Source excerpt:
★ ★ ★ ★ ★

# Syncing One -Way (from LR CC to LR Classic CC)



## SherryM (Oct 12, 2018)

I use LR CC on my iPad ( version 3.4.0) to do some basic editing then sync  those photos to my IMac (LR Classic CC version 7.5; High Sierra).  I don't maintain them on the iPad.  
I haven't had problems doing this before, but the last time I turned on LRCC, it started to sync photos from the Classic CC on my IMac back to my iPad, which I absolutely don't want to do.  

I thought I would try to delete them from the iPad, but the dropdown then says it will permanently delete 'your LR photos; all synced devices; all albums & shared collections'.  

My questions:  1.  How can I ensure the photo syncing is only going one way?
2.  If I delete the photos on the iPad, will it delete them from my IMac as well?

Thank you very much for any help!


----------



## Jim Wilde (Oct 12, 2018)

1. Photos sync from Classic to LRCC only when the user tells it to, i.e. if you add photos to the All Synced Photographs special collection in Classic, they will sync. Or if you put photos in a collection which you have enabled to sync, then they will sync. You have selective control over what syncs in that Classic to LRCC scenario, but you have no control over the other direction.....anything that you add to LRCC from any of the LRCC apps will also sync down into a sync-enabled Classic catalog. So go into Classic and figure out why they are syncing.
2. No it won't, that message is slightly misleading.....what it WILL do if you delete them from LRCC is unsync them in Classic, but be aware that if in Classic they are in a synced collection, they will be removed from that collection. Another way of deleting them from the cloud is to do it from the Classic side by simply removing the photos from the All Synced Photographs special collection.


----------



## SherryM (Oct 12, 2018)

Thank you, Jim.  I find this very confusing.  As soon as I had Classic loaded this morning, it immediately started syncing.  I was able to stop the sync under the Identity plate by pausing.

★ ★ ★ ★ ★

Supplied records:
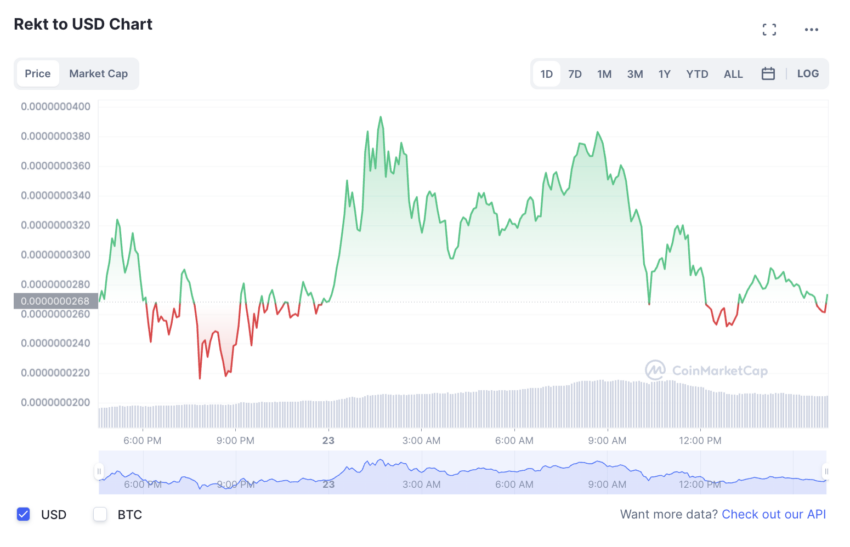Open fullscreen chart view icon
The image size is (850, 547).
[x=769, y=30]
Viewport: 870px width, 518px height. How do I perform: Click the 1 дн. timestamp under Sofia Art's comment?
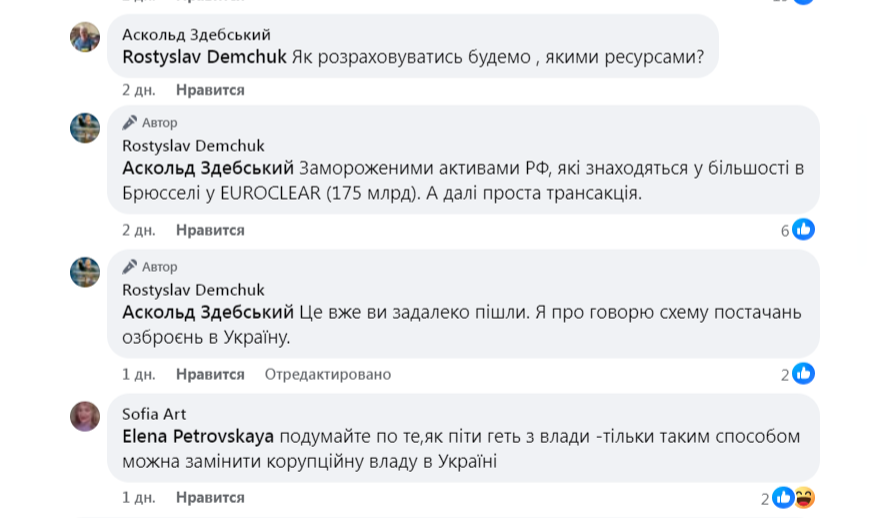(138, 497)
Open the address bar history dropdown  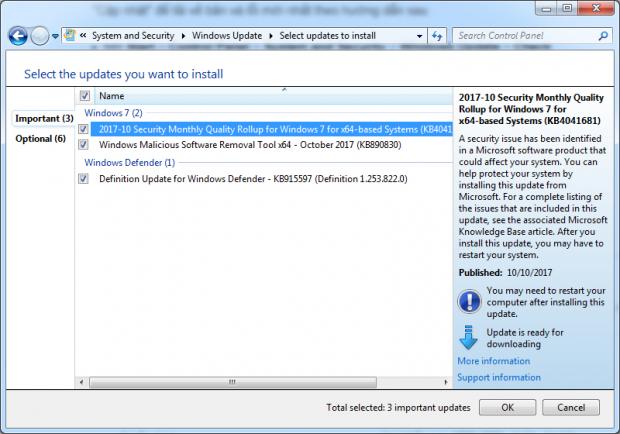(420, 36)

★ ★ ★ ★ ★

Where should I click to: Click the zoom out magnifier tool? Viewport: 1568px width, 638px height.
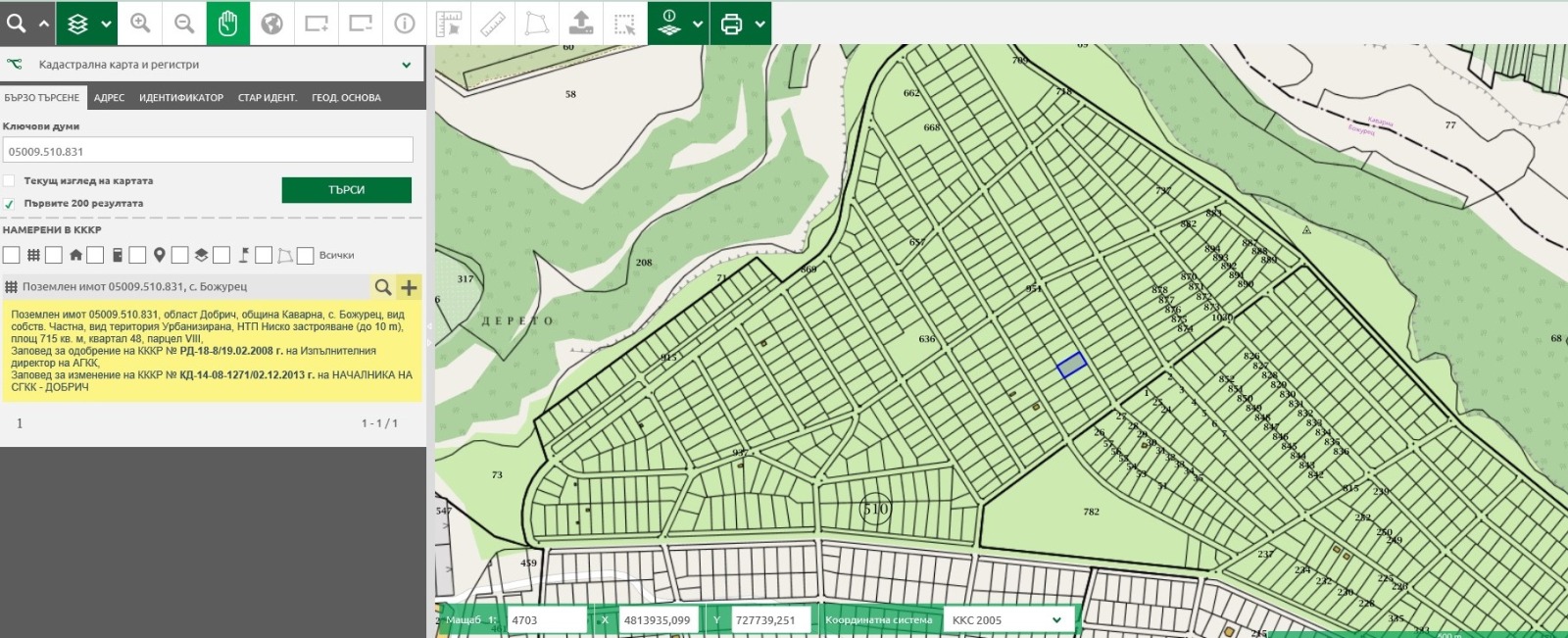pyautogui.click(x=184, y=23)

★ ★ ★ ★ ★

What you will do:
1 > Write out the forum thread on one-way Lightroom syncing in full, word for word.
2 > Convert the listing lines, from the line with "Where should I" up to and including the line with "pyautogui.click(x=184, y=23)", into a JSON list of strings with one string per line, omitting blank lines and leaving out the pictures.

Answers:
1 >
# Syncing One -Way (from LR CC to LR Classic CC)



## SherryM (Oct 12, 2018)

I use LR CC on my iPad ( version 3.4.0) to do some basic editing then sync  those photos to my IMac (LR Classic CC version 7.5; High Sierra).  I don't maintain them on the iPad.  
I haven't had problems doing this before, but the last time I turned on LRCC, it started to sync photos from the Classic CC on my IMac back to my iPad, which I absolutely don't want to do.  

I thought I would try to delete them from the iPad, but the dropdown then says it will permanently delete 'your LR photos; all synced devices; all albums & shared collections'.  

My questions:  1.  How can I ensure the photo syncing is only going one way?
2.  If I delete the photos on the iPad, will it delete them from my IMac as well?

Thank you very much for any help!


----------



## Jim Wilde (Oct 12, 2018)

1. Photos sync from Classic to LRCC only when the user tells it to, i.e. if you add photos to the All Synced Photographs special collection in Classic, they will sync. Or if you put photos in a collection which you have enabled to sync, then they will sync. You have selective control over what syncs in that Classic to LRCC scenario, but you have no control over the other direction.....anything that you add to LRCC from any of the LRCC apps will also sync down into a sync-enabled Classic catalog. So go into Classic and figure out why they are syncing.
2. No it won't, that message is slightly misleading.....what it WILL do if you delete them from LRCC is unsync them in Classic, but be aware that if in Classic they are in a synced collection, they will be removed from that collection. Another way of deleting them from the cloud is to do it from the Classic side by simply removing the photos from the All Synced Photographs special collection.


----------



## SherryM (Oct 12, 2018)

Thank you, Jim.  I find this very confusing.  As soon as I had Classic loaded this morning, it immediately started syncing.  I was able to stop the sync under the Identity plate by pausing.

2 >
[
  "Where should I click to: Click the zoom out magnifier tool? Viewport: 1568px width, 638px height.",
  "pyautogui.click(x=184, y=23)"
]